Task to complete —
What is needed is an exact copy of the line with "Telefonas (11, 114)" and all lines that follow it in the entries below, the last line included.

######

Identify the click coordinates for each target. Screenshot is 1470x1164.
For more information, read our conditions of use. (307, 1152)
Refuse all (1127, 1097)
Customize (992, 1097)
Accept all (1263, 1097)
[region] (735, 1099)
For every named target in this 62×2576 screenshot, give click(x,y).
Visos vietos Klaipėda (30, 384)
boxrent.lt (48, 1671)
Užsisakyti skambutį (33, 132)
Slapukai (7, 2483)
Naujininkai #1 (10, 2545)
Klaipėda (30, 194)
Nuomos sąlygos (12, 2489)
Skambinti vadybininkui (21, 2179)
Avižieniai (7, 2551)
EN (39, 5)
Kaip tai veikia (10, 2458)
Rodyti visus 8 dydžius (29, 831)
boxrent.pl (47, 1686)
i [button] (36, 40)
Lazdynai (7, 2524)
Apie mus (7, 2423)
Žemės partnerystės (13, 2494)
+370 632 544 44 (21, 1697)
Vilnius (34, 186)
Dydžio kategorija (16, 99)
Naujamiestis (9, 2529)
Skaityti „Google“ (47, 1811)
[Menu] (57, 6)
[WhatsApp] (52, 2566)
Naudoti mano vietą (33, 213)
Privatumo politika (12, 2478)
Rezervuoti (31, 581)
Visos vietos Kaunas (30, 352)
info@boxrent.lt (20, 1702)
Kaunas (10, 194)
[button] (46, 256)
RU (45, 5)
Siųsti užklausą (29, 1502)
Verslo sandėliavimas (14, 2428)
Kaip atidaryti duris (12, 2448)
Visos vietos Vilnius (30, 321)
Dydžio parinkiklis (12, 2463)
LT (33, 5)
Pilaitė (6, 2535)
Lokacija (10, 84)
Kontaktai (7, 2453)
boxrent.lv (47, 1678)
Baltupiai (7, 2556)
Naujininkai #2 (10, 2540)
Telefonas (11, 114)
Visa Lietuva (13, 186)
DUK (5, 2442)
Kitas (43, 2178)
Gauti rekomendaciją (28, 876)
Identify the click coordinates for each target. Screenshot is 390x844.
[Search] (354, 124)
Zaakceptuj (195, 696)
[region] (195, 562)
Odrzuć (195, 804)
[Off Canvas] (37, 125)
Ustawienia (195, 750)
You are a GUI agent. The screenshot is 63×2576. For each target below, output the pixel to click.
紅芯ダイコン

######

Answer box —
Telefonas (11, 114)
Visa Lietuva (13, 186)
DUK (5, 2442)
Kitas (43, 2178)
Gauti rekomendaciją (28, 876)
Identify the click coordinates for each target. Screenshot is 390x844.
[Search] (354, 124)
Zaakceptuj (195, 696)
[region] (195, 562)
Odrzuć (195, 804)
[Off Canvas] (37, 125)
Ustawienia (195, 750)
You are a GUI agent. The screenshot is 63×2576. For each target below, output the pixel to click.
紅芯ダイコン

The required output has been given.